TOKYO (REUTERS) - US stock futures dipped and Asian shares were on the defensive on Thursday (June 15) after a media report that US President Donald Trump is being investigated by a special counsel for possible obstruction of justice.
Investors' appetite for riskier assets was also dampened by soft US data and after the Federal Reserve raised interest rates as expected and gave its first clear outline on its plan to reduce its US$4.2-trillion bond portfolio.
Weak inflation readings, in particular, cast doubt on the Fed's view that the economy is continuing to strengthen.
S&P mini futures dipped 0.2 per cent in early Asian trade after the Washington Post reported that Trump is being investigated by special counsel Robert Mueller for possible obstruction of justice.
Mueller is investigating alleged Russian interference in the 2016 US presidential election and possible collusion with the Trump campaign. Trump's legal team denounced the report.
The news came just after the No 3 Republican in the House of Representatives, Steve Scalise, was shot by a gunman angry with Trump and other Republicans. Scalise was listed in critical condition.
MSCI's broadest index of Asia-Pacific shares outside Japan dipped 0.1 per cent while Japan's Nikkei fell 0.4 per cent.
Singapore's Straits Times Index fell 12.59 points or 0.4 per cent after opening.
Asian markets were also waiting to see if China's central bank would follow the Fed with another round of money market rate increases, as it did in March. But traders were divided over the possibility, with some analysts noting the yuan is in better than a few months ago while liquidity in China has already been tightening.
The US dollar bounced back from seven-month low against a basket of currencies after the Federal Reserve raised interest rates and gave a first clear outline on its plan to reduce its US$4.2-trillion portfolio of bonds.
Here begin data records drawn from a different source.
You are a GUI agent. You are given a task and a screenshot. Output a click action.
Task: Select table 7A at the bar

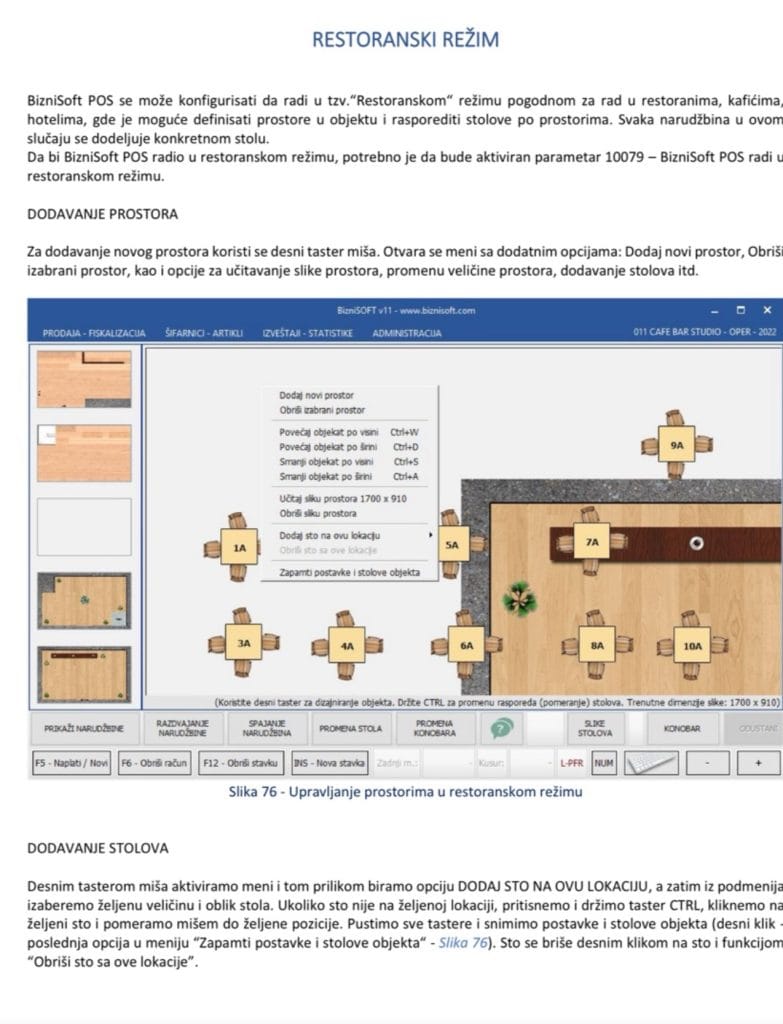(x=591, y=542)
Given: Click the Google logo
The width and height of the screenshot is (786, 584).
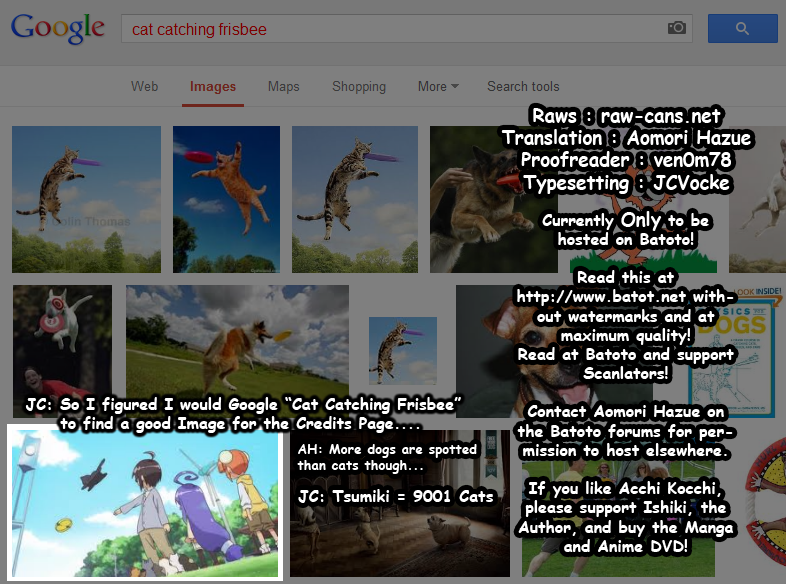Looking at the screenshot, I should tap(58, 29).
Fed Chair Janet Yellen said the process could start"relatively soon", while projections of Federal Reserve Board members also showed they expect one more rate hike by the end of year.
Yet the Fed's decision was over-shadowed by surprisingly weak US economic data released before the rate announcement.
Consumer prices unexpectedly fell on month in May and the annual increase in core CPI slipped to 1.7 per cent, the smallest rise since May 2015, after advancing 1.9 per cent in April.
Retail sales fell 0.3 per cent last month - the largest fall since January 2016 and way below economists' expectations for a 0.1 per cent gain - amid declining purchases of motor vehicles and discretionary spending.
The data had knocked the dollar and US bond yields to its lowest level in seven months against a basket of currencies.
The dollar index had fallen to as low as 96.323 on Wednesday, having shed nearly six per cent on the year, before bouncing back a tad on the Fed's policy tightening.
The euro traded at US$1.1210, after having hit a seven-month high of US$1.1296.
The dollar fetched 109.35 yen, not far from Wednesday's eight-week low of 108.81 yen.
The 10-year US Treasuries yield had slipped to as low as 2.103 per cent and last stood at 2.129 per cent.
"You cannot help the impression that there is a gap between the Fed's bullish inflation forecast and the weakness in actual data," said Daisuke Uno, chief strategist at Sumitomo Mitsui Bank. "The Fed seems to think the weakness is temporary. But that view will be tested in coming months," he added.
Money market instruments such as Fed fund futures show market players see the likelihood of one more rate hike this year as less than 50 per cent.
Crude oil prices were listless after having slumped nearly 4 per cent to their lowest close in seven months on Wednesday, on an unexpected large build in gasoline inventories.
Brent crude futures slipped another 0.4 per cent in early Asian trade to US$46.83 per barrel, near a five-month low of US$46.64 touched in early May.
Many other commodity prices are also under pressure. Thomson Reuters CRB index tumbled to 14-month lows, having fallen almost 12 per cent from this year's high hit in January.